Rectal Metastasis Causing Rectal Constriction From High-Grade Urothelial Carcinoma
Hassan Chamas, Brian Hoffmann, Jonathan Millard

TL;DR
A 62-year-old man presented with rectal symptoms caused by a rare metastasis of high-grade urothelial carcinoma from the bladder to the rectum.
Contribution
This case report highlights a rare rectal metastasis from urothelial carcinoma with atypical initial presentation.
Findings
The patient's rectal mass was diagnosed as high-grade metastatic urothelial carcinoma via biopsy.
Imaging showed extensive rectal wall thickening and lymphadenopathy, with later bladder involvement confirmed.

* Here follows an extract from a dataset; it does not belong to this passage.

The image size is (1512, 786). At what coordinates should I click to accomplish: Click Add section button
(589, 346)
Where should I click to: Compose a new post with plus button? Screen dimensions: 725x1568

The case emphasizes the importance of considering metastasis in the differential diagnosis of rectal masses.
Abstract
Urothelial carcinoma arises from the urothelial cells that line the urinary tract, which extends from the renal pelvis to the urethra. Bladder cancer commonly metastasizes to the lymph nodes, bones, liver, and lungs. In rare cases, such as in this case report, it can metastasize to the rectum. In this case report, a 62-year-old male patient presented initially with constipation, anal discharge, perineal pain, mild difficulty urinating, and a rectal mass. The first CT abdomen and pelvis with IV contrast revealed the rectum, sigmoid colon, and proximal descending colon to have circumferential wall thickening with retroperitoneal enlarged lymph nodes. An MRI pelvis with and without contrast revealed marked concentric mass-like wall thickening of the entire rectum, with extensive mesorectal and pelvic lymphadenopathy. A second CT pelvis with IV contrast again revealed extensive rectal wall…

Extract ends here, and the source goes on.